Leadership that inspires faith and builds trust is critical to success.

In our Gospel reading today we see a leader who doesn’t hide the difficult reality that lies ahead. The suffering he will endure, and by implication the kind of persecution his followers will encounter.

Rejection and death – and a third day promise the disciples didn’t fully grasp. No wonder Peter takes him to one side to have stern words. It’s not the sort of talk that builds on the success and popularity Jesus was creating.

Yes, healing,

miracles

teaching.

Not persecution,

suffering

death.

For Jesus there was no algorithm or short-cut to achieve what he’d set out to do. The mission of Jesus was a living engagement with the world. As he met the excluded and despised; as he sat with tax collectors and foreigners, women and children, he lived a journey that was unconventional, dazzling and dynamic. The dead were raised; the blind received their sight; and the Kingdom of God lived where he walked. Service stood at the heart of this mission of salvation.

In this Kingdom, the world was turned upside down, with the teacher and lord washing the feet of servant and pupil. The different reality Jesus held out before the disciples and crowds was bound together as both word and deed. Time and again Jesus called people into this story of renewal and new-life.

‘He called to him the multitude with his disciples’. And he tells them about the cost of this service. The price that many would pay if they chose to put their faith in him. A cross to carry and a life to lose.

It’s as though he’s saying: ‘don’t start on the journey; don’t even think about setting out – until you understand the suffering it may bring’.

The risk, the danger, is that people and institutions usually don’t like to change. Most people find it easier to stick with the privilege rather than take a towel and sit on the ground. Servant leadership may sound fine – laudable – but it’s not what we really want, is it? But if we don’t want it nothing will change. It’s hard to blame anybody for refusing to carry a terrible, brutal symbol of death. To hoist a cross on their shoulders and begin that journey.
= = = =
Extend the sermon on servant leadership above, picking up directly after its final sentence.
= = = =
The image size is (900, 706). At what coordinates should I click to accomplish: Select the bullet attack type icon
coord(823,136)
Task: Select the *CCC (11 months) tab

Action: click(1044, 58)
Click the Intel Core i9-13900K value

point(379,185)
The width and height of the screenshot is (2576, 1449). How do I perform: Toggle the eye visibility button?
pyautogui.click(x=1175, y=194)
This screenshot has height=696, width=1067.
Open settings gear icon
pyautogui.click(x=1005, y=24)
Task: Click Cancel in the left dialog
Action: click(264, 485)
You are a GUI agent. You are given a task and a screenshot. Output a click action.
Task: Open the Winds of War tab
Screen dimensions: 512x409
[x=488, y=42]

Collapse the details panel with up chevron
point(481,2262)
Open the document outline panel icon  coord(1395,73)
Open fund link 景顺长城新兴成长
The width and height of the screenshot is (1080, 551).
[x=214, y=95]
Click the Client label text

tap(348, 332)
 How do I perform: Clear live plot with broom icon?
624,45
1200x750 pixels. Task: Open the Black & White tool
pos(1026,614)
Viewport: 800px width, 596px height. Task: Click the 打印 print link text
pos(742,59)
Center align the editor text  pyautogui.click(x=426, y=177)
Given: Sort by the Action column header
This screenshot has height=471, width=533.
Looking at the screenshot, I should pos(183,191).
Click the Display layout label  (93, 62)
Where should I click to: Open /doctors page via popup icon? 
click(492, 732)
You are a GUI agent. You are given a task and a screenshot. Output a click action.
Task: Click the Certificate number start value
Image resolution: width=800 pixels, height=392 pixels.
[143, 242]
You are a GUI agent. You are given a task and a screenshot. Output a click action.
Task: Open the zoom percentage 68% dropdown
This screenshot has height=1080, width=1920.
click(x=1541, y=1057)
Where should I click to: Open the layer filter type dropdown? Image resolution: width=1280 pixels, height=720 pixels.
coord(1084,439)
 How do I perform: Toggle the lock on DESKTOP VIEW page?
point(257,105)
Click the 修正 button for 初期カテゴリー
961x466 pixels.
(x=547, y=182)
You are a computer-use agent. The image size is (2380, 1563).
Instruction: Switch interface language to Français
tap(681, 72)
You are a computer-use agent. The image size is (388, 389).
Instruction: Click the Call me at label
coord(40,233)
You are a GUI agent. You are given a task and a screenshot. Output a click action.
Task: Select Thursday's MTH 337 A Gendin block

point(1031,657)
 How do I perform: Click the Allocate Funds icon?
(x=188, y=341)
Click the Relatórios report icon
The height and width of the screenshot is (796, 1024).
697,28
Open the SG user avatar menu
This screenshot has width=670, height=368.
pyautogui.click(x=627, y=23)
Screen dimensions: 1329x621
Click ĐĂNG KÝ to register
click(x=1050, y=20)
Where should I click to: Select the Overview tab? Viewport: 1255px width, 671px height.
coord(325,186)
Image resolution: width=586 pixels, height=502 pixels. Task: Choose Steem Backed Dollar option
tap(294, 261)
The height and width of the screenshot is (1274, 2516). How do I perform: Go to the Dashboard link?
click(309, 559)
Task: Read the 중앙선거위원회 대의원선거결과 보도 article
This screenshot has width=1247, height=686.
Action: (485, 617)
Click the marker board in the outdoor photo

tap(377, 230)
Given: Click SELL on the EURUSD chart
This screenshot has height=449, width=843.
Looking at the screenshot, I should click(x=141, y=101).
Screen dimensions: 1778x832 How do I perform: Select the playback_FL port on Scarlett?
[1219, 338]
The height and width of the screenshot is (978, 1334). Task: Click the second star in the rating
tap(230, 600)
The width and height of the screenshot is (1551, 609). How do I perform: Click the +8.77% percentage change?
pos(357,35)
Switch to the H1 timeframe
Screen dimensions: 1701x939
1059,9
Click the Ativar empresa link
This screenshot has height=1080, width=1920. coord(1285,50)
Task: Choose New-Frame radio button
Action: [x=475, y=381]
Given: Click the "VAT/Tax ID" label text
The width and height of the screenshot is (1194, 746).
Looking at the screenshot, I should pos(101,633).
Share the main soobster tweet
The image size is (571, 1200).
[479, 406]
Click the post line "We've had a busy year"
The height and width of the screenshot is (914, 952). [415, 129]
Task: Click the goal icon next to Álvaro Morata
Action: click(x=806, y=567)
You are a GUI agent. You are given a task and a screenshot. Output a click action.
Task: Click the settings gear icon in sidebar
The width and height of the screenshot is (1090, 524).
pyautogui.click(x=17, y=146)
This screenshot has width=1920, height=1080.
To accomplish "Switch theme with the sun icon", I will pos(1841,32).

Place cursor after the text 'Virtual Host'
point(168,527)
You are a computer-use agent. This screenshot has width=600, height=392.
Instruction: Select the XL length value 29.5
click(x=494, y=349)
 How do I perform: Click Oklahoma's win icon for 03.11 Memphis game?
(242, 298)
= = = =
(RESULT OF THE TASK):
When I was interviewed here at the Minster a couple of years ago I had to speak to the question: ‘York Minster – place of privilege or mission launchpad?’ As I answered at the time, it’s both. Of course there is privilege. Every day I open my curtains and look across at one of the most amazing wonders of European Medieval art: it’s a privilege. Or when I listen to the choir and the soaring music that fills this extraordinary place. Privilege.

Privilege and service can live together. The real question is, how do we use privilege to become service? How do we truly allow people to share in the central truth this building tells. Not as strangers but as friends; not as visitors but as people who belong to this story just as much as any of the rest of us.

Jesus challenged privilege which was hoarded. Privilege that was kept like pounds in the bank rather than advantage used to serve the poor. The poor in body, mind or spirit. It was his main charge against the rulers of his time;

‘But woe to you, scribes and Pharisees… For you lock people out of the Kingdom of Heaven.. you do not go in yourselves, and when others are going in, you stop them’.

The service Jesus lived, and the service we are called to share with him, can cost. It can be hard; it can be thankless; and we may feel rejected. But when we take our privilege and turn it to service, lives can, and are, changed. Our lives as well as the lives of others.

As we prepare for the Minster reopening, we look forward to a time when we can welcome people again. Not as strangers or the people who don’t belong – but as the people for whom this amazing place was built: Pilgrims – Friends – Disciples.